RFC: more robust handling of terminated but still attached threads

Florian Weimer fweimer at redhat.com
Tue Jul 3 12:19:57 UTC 2018


On 07/03/2018 02:09 PM, David Holmes wrote:

>> The use case isn't entirely clear to me.  If you are sufficiently 
>> unlucky, the memory behind a pthread_t value is simply gone after 
>> thread exit (and potentially TCB/thread stack reclamation in the 
>> thread library).  On glibc, this includes the internal TID, which is 
>> required for pthread_kill (thr, 0) actually sending the signal.
> 
> IIUC pthread_kill(thr,0) never sends any signal, but may lookup the id 
> to see if it is valid. I understand there's no guarantee and that there 
> is an inherent race regardless.

It still makes a system call to send the pseudo-signal 0.  This is what 
I meant.  It can bail out earlier in case of terminated threads which 
have not yet been joined, though.

>> I'm not familiar with the Hotspot run-time and why it needs to do 
>> this. Can you deregister the thread from a thread directory once it 
>> exits (using one of the TLS variants with a destructor)?  Or is the 
>> concern there that the destructor would not run late enough?
> 
> The issue is native process threads that attach to the VM through JNI 
> but then don't detach themselves before terminating. While it may be 
> possible to create such a mechanism as you describe it goes way beyond 
> what I'm trying to do here and violates a basic principle that we try to 
> interfere as little as possible with threads that attach to the VM 
> directly (rather than being created by the VM). There was also a rather 
> complex bug involving native threads that themselves provided such a TLS 
> destructor (to detach themselves) and the VMs own (fairly recent) use of 
> TLS.
> 
> All I'm looking at is some basic robustness if the VM encounters such a 
> thread (for which all the VM data structures remain intact - and 
> effectively leak) so that we don't assert or crash when we do invoke a 
> pthread function (pthread_getcpuclockid is the one in question in the 
> bug report).

You could capture the TID and the task creation time from /proc when the 
thread is attached, and try to recover the information you need from 
/proc afterwards (possibly with a comparison to the startup time).

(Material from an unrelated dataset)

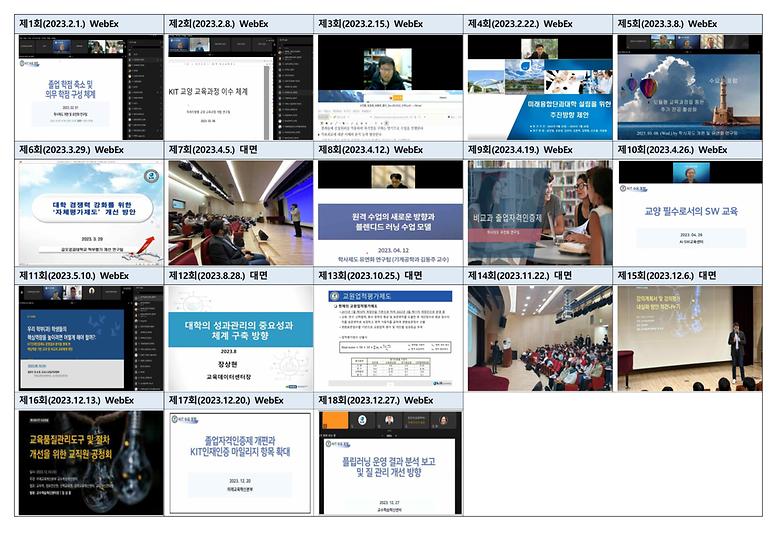Click the 제9회 비교과 졸업자격인증제 thumbnail
The width and height of the screenshot is (779, 550).
click(540, 212)
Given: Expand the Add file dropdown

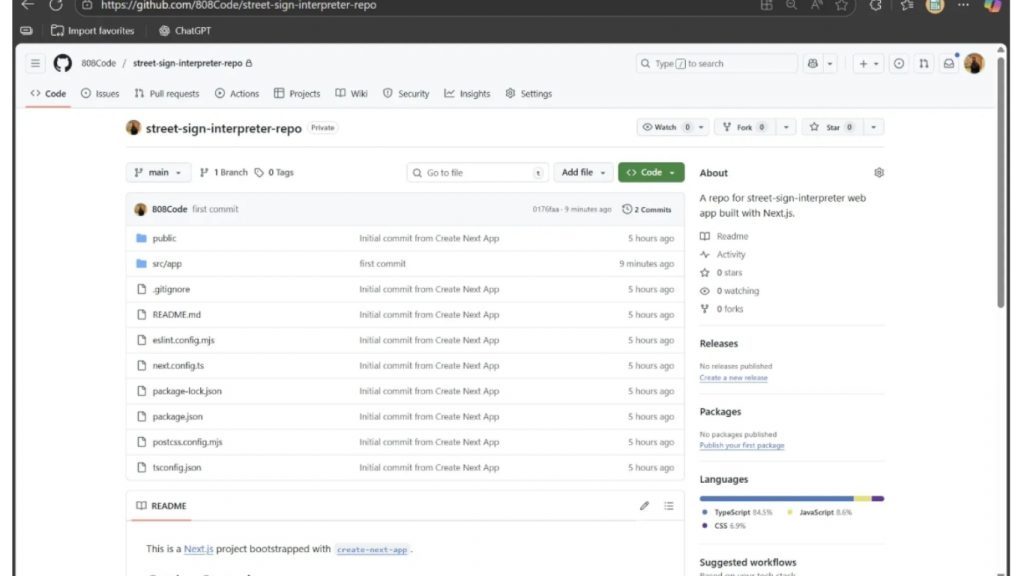Looking at the screenshot, I should (x=583, y=172).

You probably cannot ensure that the thread will not suddenly cease to 
exist, so none of the pthread_* functions cannot be called.  The only 
in-process way I can image which ensures that the thread stays around is 
to send it a signal with an unblocked handler which you control, and 
which can then prevent the thread from exiting indefinitely.  But that 
is a very heavy-handed approach.

Out-of-process, you could use ptrace to freeze threads.